● Required action
Continue the profile of Lucinda Canty and her work on Black maternal health, starting after its last sentence.

Lucinda Canty ’94MSN
A few statistics: Black women are, on average, twice as likely as white women to experience life-threatening complications during pregnancy. They are three times more likely to die from pregnancy. These disparities hold, regardless of income level or educational attainment.
One simple way to reduce the disparity, says Lucinda Canty, is just to “give patients space to be seen and heard.” She is associate professor of nursing at the University of Massachusetts Amherst and founder of Lucinda’s House, a nonprofit devoted to supporting Black women through their pregnancy.
To illustrate, she told a story that was told to her. A Black woman she met had an obstetrician who asked at every appointment: “Do you have any questions?” The patient did, but they were vague, not formulated, and so the OB would sit for a few minutes as the patient gathered her thoughts. And then, as he got up to leave, he would ask what the patient needed from him right then—and, again, he would pause, as the background needs that she felt but had not yet articulated took shape into something she could voice.

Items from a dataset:

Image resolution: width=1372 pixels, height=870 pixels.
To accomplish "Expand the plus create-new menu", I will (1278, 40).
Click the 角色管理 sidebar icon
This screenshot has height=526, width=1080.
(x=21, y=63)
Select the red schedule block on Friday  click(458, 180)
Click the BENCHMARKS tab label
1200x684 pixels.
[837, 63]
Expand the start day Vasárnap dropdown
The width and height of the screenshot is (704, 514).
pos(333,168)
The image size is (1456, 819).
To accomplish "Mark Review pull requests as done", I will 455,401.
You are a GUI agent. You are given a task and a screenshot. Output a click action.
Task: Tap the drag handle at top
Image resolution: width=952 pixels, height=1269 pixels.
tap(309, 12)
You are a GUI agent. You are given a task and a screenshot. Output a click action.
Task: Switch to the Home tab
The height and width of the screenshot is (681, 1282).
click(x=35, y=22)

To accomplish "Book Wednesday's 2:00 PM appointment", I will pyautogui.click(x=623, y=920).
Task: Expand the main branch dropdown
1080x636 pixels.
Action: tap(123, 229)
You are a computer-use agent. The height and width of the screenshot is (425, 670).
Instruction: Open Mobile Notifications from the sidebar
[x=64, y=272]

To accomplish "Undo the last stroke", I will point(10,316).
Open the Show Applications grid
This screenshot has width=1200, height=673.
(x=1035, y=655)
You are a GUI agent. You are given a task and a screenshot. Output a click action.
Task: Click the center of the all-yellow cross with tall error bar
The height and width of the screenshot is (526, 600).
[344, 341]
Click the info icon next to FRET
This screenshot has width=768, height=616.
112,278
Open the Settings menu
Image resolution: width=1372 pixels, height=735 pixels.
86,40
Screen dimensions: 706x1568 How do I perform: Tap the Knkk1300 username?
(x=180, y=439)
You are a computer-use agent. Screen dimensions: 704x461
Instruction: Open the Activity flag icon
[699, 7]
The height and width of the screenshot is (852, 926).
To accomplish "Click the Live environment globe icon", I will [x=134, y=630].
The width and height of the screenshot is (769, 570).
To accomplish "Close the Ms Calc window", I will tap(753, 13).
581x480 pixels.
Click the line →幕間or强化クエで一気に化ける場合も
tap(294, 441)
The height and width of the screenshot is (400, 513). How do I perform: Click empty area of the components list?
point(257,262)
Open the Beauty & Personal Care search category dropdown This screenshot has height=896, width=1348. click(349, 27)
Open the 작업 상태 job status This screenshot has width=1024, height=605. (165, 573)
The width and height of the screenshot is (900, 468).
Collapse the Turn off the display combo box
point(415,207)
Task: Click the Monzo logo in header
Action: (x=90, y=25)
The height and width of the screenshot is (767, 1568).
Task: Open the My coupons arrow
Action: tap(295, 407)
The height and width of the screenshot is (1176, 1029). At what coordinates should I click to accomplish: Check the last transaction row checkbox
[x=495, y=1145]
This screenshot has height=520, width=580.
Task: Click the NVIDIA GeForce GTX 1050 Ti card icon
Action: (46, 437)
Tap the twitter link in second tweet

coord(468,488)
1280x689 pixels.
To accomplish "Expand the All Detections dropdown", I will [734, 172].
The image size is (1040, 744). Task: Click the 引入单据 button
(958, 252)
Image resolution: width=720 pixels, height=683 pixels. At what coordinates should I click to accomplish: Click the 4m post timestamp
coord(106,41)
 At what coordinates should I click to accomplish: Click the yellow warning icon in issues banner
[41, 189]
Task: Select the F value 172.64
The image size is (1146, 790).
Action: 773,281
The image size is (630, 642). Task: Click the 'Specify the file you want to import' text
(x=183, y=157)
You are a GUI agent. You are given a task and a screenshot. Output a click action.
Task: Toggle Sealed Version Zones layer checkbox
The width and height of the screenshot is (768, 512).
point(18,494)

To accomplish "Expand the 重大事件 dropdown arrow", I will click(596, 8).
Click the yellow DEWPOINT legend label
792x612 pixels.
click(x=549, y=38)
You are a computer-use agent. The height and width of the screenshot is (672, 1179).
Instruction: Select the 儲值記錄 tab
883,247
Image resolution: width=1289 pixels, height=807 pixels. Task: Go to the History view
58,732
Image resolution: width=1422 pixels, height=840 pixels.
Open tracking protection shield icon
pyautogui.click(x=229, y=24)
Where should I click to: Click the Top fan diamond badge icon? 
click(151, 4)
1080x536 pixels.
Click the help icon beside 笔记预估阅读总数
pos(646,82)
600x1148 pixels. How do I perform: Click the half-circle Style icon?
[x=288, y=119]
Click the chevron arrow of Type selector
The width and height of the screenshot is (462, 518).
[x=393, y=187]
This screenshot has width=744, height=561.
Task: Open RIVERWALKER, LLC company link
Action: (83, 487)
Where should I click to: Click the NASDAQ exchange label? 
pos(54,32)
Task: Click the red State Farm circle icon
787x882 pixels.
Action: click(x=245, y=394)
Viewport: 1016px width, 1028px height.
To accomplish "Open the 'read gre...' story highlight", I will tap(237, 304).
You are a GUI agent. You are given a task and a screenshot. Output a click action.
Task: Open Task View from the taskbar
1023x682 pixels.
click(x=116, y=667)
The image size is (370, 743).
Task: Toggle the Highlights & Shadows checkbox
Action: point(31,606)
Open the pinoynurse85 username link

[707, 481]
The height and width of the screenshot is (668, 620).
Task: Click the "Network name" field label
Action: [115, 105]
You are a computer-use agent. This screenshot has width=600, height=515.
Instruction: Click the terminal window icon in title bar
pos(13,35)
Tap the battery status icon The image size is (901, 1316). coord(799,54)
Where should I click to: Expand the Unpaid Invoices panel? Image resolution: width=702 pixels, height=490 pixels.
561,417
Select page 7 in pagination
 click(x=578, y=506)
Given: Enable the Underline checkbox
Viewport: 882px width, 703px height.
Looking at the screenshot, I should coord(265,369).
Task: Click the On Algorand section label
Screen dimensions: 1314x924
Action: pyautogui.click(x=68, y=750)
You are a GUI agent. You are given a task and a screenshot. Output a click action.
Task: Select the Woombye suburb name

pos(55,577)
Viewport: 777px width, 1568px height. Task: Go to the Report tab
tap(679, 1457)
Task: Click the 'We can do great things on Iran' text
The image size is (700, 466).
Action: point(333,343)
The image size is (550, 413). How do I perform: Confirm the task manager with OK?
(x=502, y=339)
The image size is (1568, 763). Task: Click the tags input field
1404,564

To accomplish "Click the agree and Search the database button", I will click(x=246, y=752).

● Output of the exercise
“Asking those two questions and being present changed her whole view,” Canty says. “She felt safe in the care he provided.”
Lucinda’s House offers this same space to women who are pregnant, considering pregnancy, or postpartum; it runs workshops in hospitals and clinics to help the doctors and nurses and administrators understand how listening contributes to better outcomes, racism to worse outcomes; it organizes local showers for pregnant women to reestablish a community of joy around the process of pregnancy and childbirth. Lucinda’s House is a center that empowers the women and the families it serves, Canty says. “People say they are grateful that I’ve been available to them. They say they don’t know if they would’ve made it without that.”